Certaines personnes ont proposé de mettre de l'eau dans le carburant, et ce en affichant des résultats et des améliorations plus ou moins validés scientifiquement.
Il existe d'autres améliorations du moteur à explosion possibles, celles-ci beaucoup plus cadrées et validées scientifiquement.
Sommaire
Historique
Le premier à avoir eu l'idée d'injecter de l'eau dans des moteurs à combustion interne est Pierre Hugon en 1865, sur son moteur à gaz, l'eau ayant prétendument « ordre de ralentir la combustion du gaz ». L'expérimentateur relève des courbes à l’indicateur thermique montrant que la courbe de détente s’améliore très sensiblement.
Principe revendiqué
L'eau prend la place d'une partie du carburant, ce qui diminue la consommation globale au prix d'une perte de puissance et de rendement. Ce dispositif a été utilisé sur des moteurs fonctionnant à très haute température afin d'éviter que ceux-ci ne se désagrègent du fait de la chaleur : l'eau est une source froide plus efficace que les gaz brûlés. Ceci a expliqué son utilisation massive sur de gros véhicules (avions, bus...) où la régulation de la température a pu être difficile.
Néanmoins, le système n'est aujourd'hui plus utilisé du fait de l'amélioration des matériaux pour le transport (meilleure tenue en température, rendements supérieurs) et du fait de l'introduction de pots catalytique hautes performances qui nécessitent de hautes températures de rejet pour fonctionner.
Utilisation d'eau en phase gazeuse
Les différents procédés sont :
- Intégration d'une machine à vapeur dans le moteur, les cylindres de combustion étant souvent à la fois la chaudière et les chambres de détente.
- Injection de vapeur d'eau dans les cylindres. La vapeur d'eau est injectée en général avec l'air de combustion, pour des raisons de facilité.
Dans le dernier cas, l'énergie de vaporisation est prise sur le moteur directement sous forme thermique. Les ordres de grandeur des puissances récupérables à la source (la puissance crête d'un alternateur est de l'ordre de 0,5 kW, ce qui est petit comparé aux 70 kW moyens d'un moteur à combustion interne), ainsi que les bilans énergétiques globaux particulièrement peu documentés de ces modifications laissent penser que ces « améliorations » restent largement sujet à caution (jamais d'essais normalisés sur banc moteur homologué, par exemple). En effet, il y a inadéquation totale entre la quantité d'énergie chimique injectée et les effets soi-disant « mesurés ».

┄┄┄┄┄┄┄┄┄┄┄┄┄┄┄┄┄┄┄┄

> [EXERCICES PROPOSÉS]:
A. Recopiez mot pour mot le passage de l'extrait sur l'eau dans les moteurs qui commence par « Néanmoins, le système » et se poursuit jusqu'à « rejet pour fonctionner. ».
B. D'après l'extrait sur l'eau dans les moteurs, pourquoi ce système n'est-il plus utilisé aujourd'hui ? Répondez en une à trois phrases.
C. Selon l'extrait sur l'eau dans les moteurs, qui a eu le premier l'idée d'injecter de l'eau dans des moteurs à combustion interne, et en quelle année ?

> [DONNÉES EXTRAITES]:
┄┄┄┄┄┄┄┄┄┄┄┄┄┄┄┄┄┄┄┄

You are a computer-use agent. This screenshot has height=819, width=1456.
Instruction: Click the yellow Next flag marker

┄┄┄┄┄┄┄┄┄┄┄┄┄┄┄┄┄┄┄┄

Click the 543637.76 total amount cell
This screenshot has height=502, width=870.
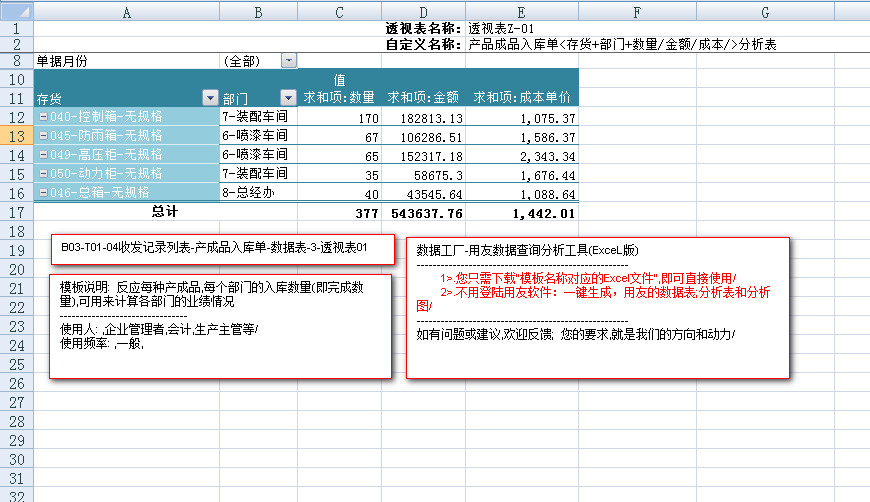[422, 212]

┄┄┄┄┄┄┄┄┄┄┄┄┄┄┄┄┄┄┄┄

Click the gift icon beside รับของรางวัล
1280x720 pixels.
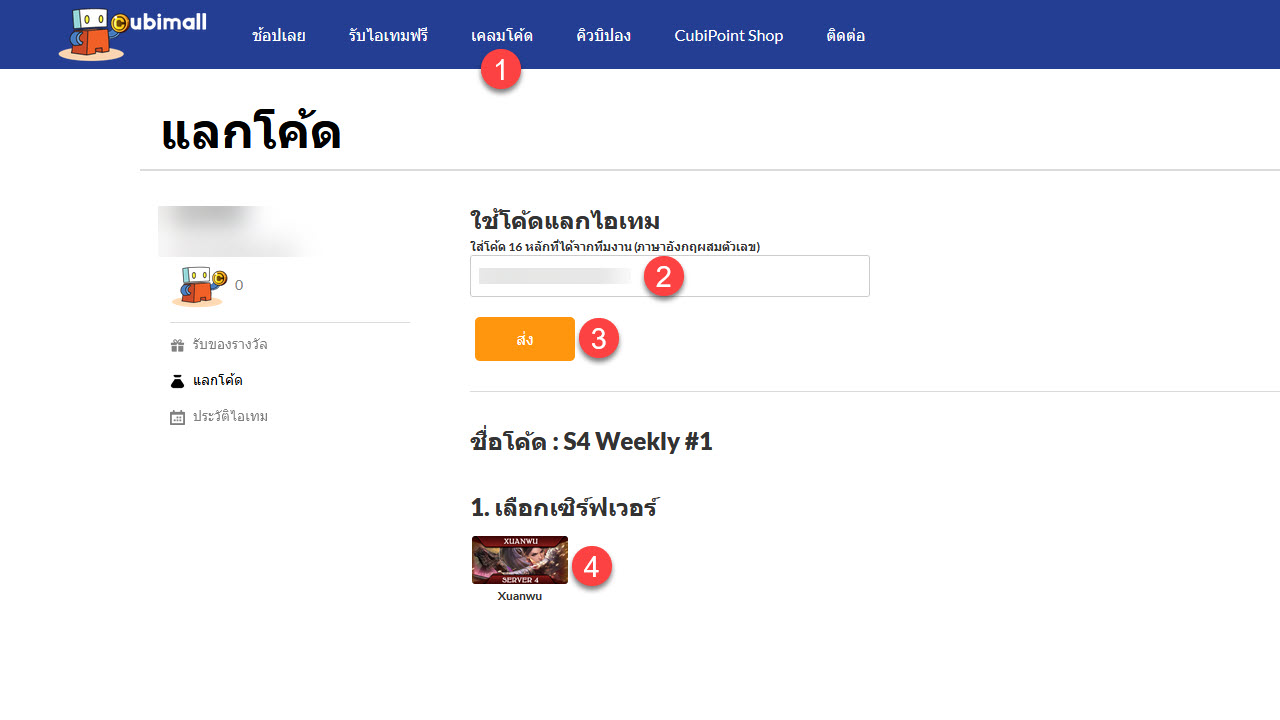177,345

┄┄┄┄┄┄┄┄┄┄┄┄┄┄┄┄┄┄┄┄

> [RÉPONSES PAR EXERCICE]:
A.
Néanmoins, le système n'est aujourd'hui plus utilisé du fait de l'amélioration des matériaux pour le transport (meilleure tenue en température, rendements supérieurs) et du fait de l'introduction de pots catalytique hautes performances qui nécessitent de hautes températures de rejet pour fonctionner.

B. Les matériaux pour le transport se sont améliorés : ils tiennent mieux la température et offrent des rendements supérieurs. De plus, les pots catalytiques hautes performances ont besoin de températures de rejet élevées pour fonctionner.

C. Pierre Hugon, en 1865.